FedCaSe: A Caching and Scheduling Framework for Large-scale Federated Learning

FedCaSe is a unified intelligent client scheduling, data sampling, and caching solution for millions of client devices in Federated Learning designed to address the I/O bottleneck resulting from heterogeneous limited memory.

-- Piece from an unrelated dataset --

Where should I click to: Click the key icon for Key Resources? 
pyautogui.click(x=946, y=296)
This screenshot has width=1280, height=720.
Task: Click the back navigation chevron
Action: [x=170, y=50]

FedCaSe efficiently caches client samples in-situ on limited on-device storage and schedules client participation. FedCaSe boosts the I/O performance by exploiting a unique characteristic—the experience, i.e., relative impact on overall performance, of data samples and clients. FedCaSe utilizes this information in adaptive caching policies for sample placement inside the limited memory of edge clients. The framework also exploits the experience information to orchestrate the future selection of clients. FedCaSe's policies result in high local and global hit ratio for the clients, thus improving the training time for accuracy convergence.

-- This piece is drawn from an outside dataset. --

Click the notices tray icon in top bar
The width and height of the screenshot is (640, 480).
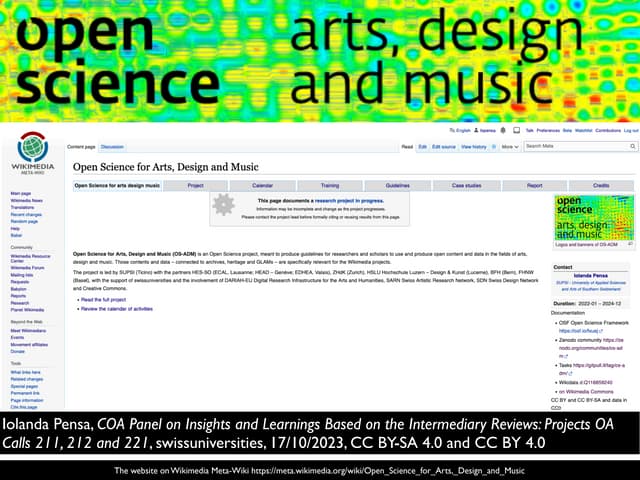pos(515,130)
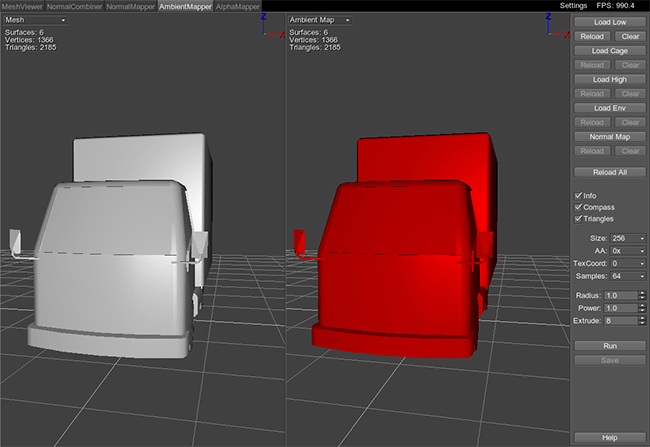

FedCaSe is built on FedScale, a scalable and extensible open-source federated learning (FL) engine and benchmark.

FedScale (fedscale.ai) provides high-level APIs to implement FL algorithms, deploy and evaluate them at scale across diverse hardware and software backends. FedScale also includes the largest FL benchmark that contains FL tasks ranging from image classification and object detection to language modeling and speech recognition. Moreover, it provides datasets to faithfully emulate FL training environments where FL will realistically be deployed.

Getting Started

Quick Installation (Linux)

You can simply run install.sh.

source install.sh # Add `--cuda` if you want CUDA 
pip install -r requirements.txt && pip install -e .

Update install.sh if you prefer different versions of conda/CUDA. Running install.sh should install all dependencies in a conda environment and also activate the fedscale conda environment on the bash terminal.

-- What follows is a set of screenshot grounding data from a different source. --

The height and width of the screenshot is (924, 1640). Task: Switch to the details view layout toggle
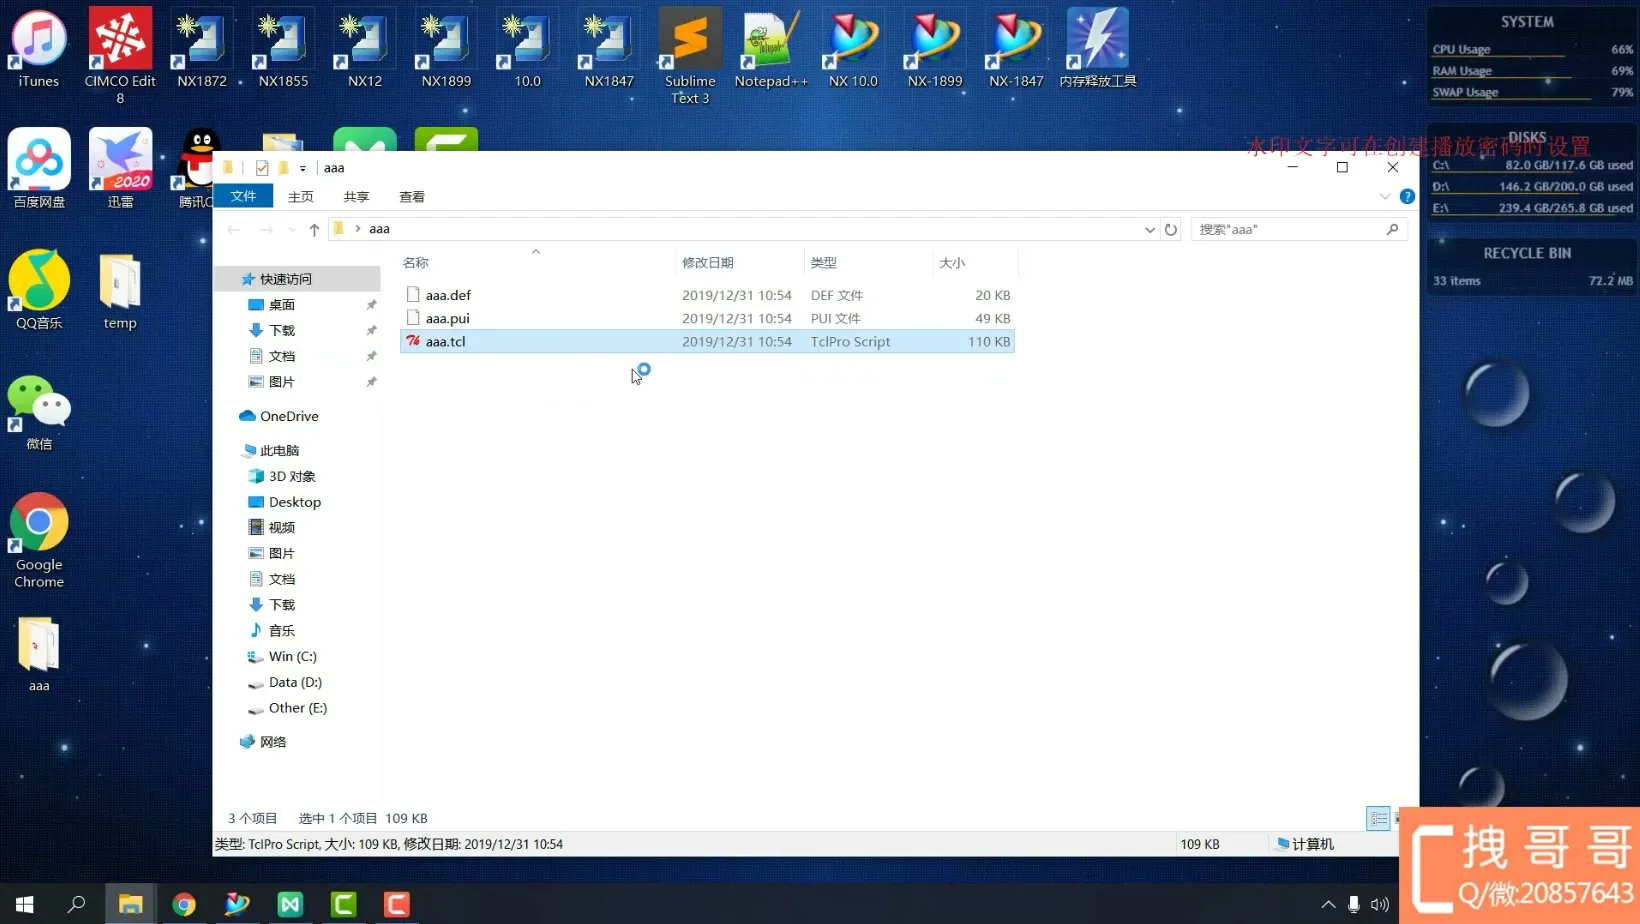pyautogui.click(x=1377, y=819)
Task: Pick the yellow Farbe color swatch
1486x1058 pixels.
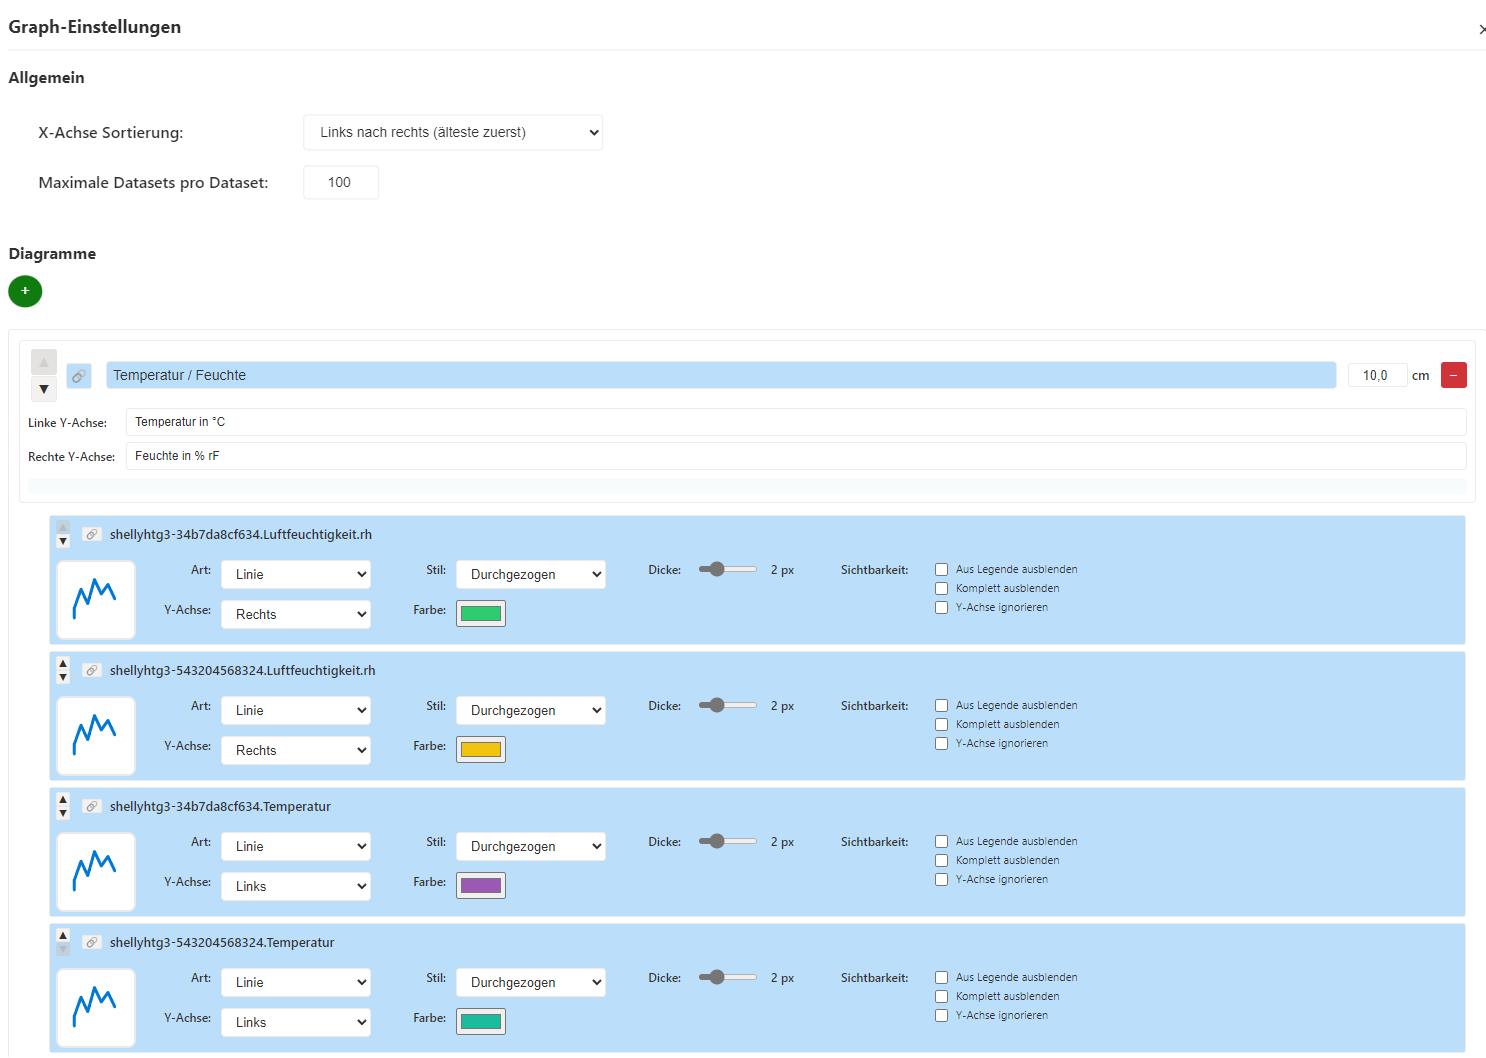Action: [x=481, y=750]
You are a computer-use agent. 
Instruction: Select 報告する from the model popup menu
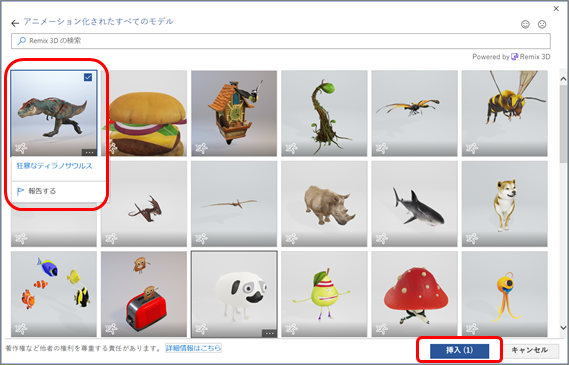tap(42, 191)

Installation from Source (Linux/MacOS)

If you have Anaconda installed and cloned FedCaSe, here are the instructions.

cd fedcase

# Please replace ~/.bashrc with ~/.bash_profile for MacOS
FEDCASE_HOME=$(pwd)
echo export FEDCASE_HOME=$(pwd) >> ~/.bashrc 
echo alias fedscale=\'bash $FEDSCALE_HOME/fedscale.sh\' >> ~/.bashrc 
echo alias fedscale=\'bash $FEDCASE_HOME/fedscale.sh\' >> ~/.bashrc
conda init bash
. ~/.bashrc

conda env create -f environment.yml
conda activate fedscale
pip install -r requirements.txt && pip install -e .

Finally, install NVIDIA CUDA 10.2 or above if you want to use FedScale with GPU support.

Tutorials

Now that you have FedScale and FedCaSe installed, you can start exploring FedScale following one of these introductory tutorials.

FedScale Datasets

We are adding more datasets! Please contribute!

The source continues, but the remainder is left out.